▸ **ÉNONCÉ 1**: D'après le texte source, quel article du code monétaire et financier interdit à toute personne autre qu'un établissement de crédit ou une société de financement d'effectuer des opérations de crédit à titre habituel ?

▸ **TEXTE SOURCE**:
Selon la société French Pizza, le fait que DPF ait prétendument exercé de manière illégale la profession de banquier à titre habituel n'est en aucun cas de nature à démontrer l'existence d'une faute qui lui serait imputable.

Réponse de la Cour

Selon l'article L. 511-5 du code monétaire et financier,

« Il est interdit à toute personne autre qu'un établissement de crédit ou une société de financement d'effectuer des opérations de crédit à titre habituel.

Il est, en outre, interdit à toute personne autre qu'un établissement de crédit de recevoir à titre habituel des fonds remboursables du public ou de fournir des services bancaires de paiement. »

Mais l'article L. 511-7 du même code dispose :

« Les interdictions définies à l'article L. 511-5 ne font pas obstacle à ce qu'une entreprise, quelle que soit sa nature, puisse :

(...)

▸ **ÉNONCÉ 2**: Recopiez à l'identique tous les enregistrements ci-dessous, du premier au dernier.

▸ **DONNÉES À TRAITER**:

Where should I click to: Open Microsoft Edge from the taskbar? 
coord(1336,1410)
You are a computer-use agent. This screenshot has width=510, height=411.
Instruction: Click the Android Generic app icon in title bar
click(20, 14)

▸ **RÉPONSE 1**: L'article L. 511-5 du code monétaire et financier.

▸ **RÉPONSE 2**:
Where should I click to: Open Microsoft Edge from the taskbar? 
coord(1336,1410)
You are a computer-use agent. This screenshot has width=510, height=411.
Instruction: Click the Android Generic app icon in title bar
click(20, 14)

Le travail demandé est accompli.